■ **SUPPLIED INFORMATION**
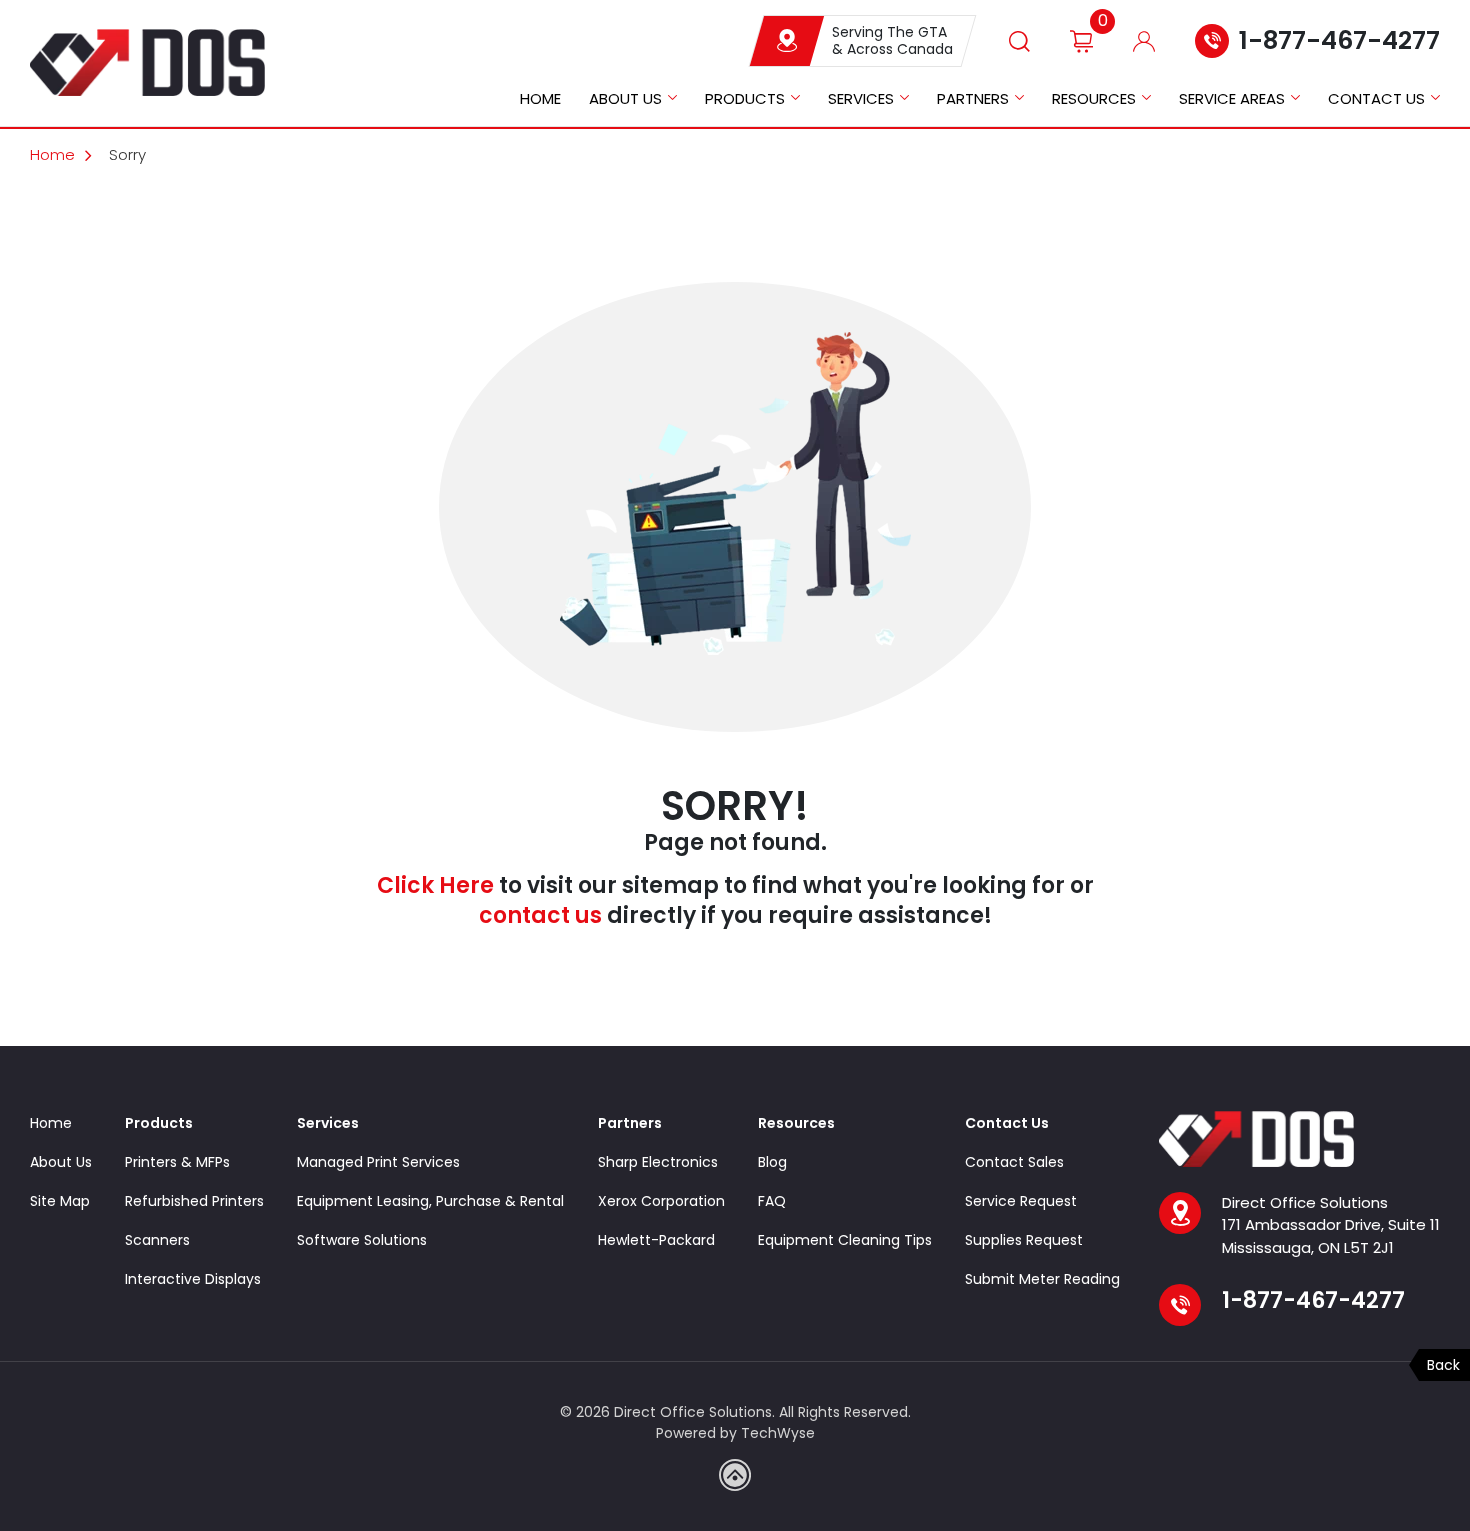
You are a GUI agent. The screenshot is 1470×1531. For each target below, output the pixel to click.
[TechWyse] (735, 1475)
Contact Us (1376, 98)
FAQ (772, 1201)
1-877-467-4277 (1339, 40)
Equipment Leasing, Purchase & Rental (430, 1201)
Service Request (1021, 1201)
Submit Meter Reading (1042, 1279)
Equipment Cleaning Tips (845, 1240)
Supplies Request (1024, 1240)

■ **TASK BRIEF**
Whenever a line of the data includes "Equipment", copy that line.

■ **WRITTEN RESPONSE**
Equipment Leasing, Purchase & Rental (430, 1201)
Equipment Cleaning Tips (845, 1240)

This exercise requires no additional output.